Swordsman of Mana said:


> you have it backwards, envy is the _root_ of their feeling defective, lacking, etc, not the other way around. it is 4's central vice


No it's not. It's because most fours have abandonment issues of some kind, and felt as though they were not good enough to be loved whilst in their formative years, thus they set out on a quest to be 'good' enough; but they can never achieve it because they project their inadequacies unto the outside world, and perceive a sense of lacking in what they see others as having, and thus it creates a sense of envy.


What you are describing to me sounds more like a Machiavellian type of individual; but I don't know what that enneagram would be.

I GUESS WHAT I WAS TRYING TO SAY BEFORE WAS THAT; I think it's more he felt that God's teachings were some how flawed, and he himself REJECTED THEM, and then went off and created Hell or whatever.
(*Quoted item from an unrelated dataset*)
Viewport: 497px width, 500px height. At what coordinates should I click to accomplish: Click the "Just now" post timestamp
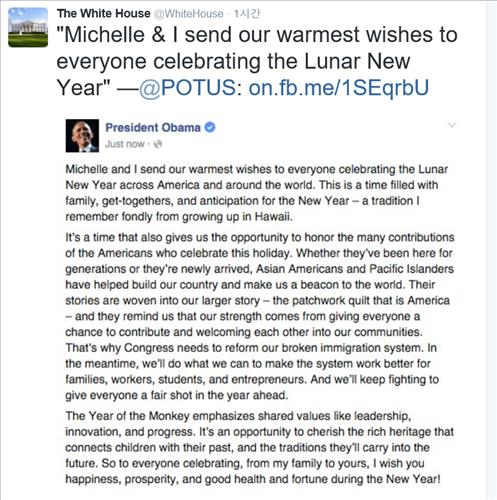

Anyway, this profiled "Machiavellian" used in one sentence to describe 8 self pres disintegration, so maybe that's it. 
http://www.breakoutofthebox.com/sub8.htm


----------



## Swordsman of Mana (Jan 7, 2011)

GhostShadow said:


> No it's not. It's because most fours have abandonment issues of some kind, and felt as though they were not good enough to be loved whilst in their formative years, thus they set out on a quest to be 'good' enough; but they can never achieve it because they project their inadequacies unto the outside world, and perceive a sense of lacking in what they see others as having, and thus it creates a sense of envy.
> 
> What you are describing to me sounds more like a Nefarious type of individual; but I don't know what that enneagram would be.
> 
> I GUESS WHAT I WAS TRYING TO SAY BEFORE WAS THAT; I think it's more he felt that God's teachings were some how flawed, and he himself REJECTED THEM, and then went off and created Hell or whatever.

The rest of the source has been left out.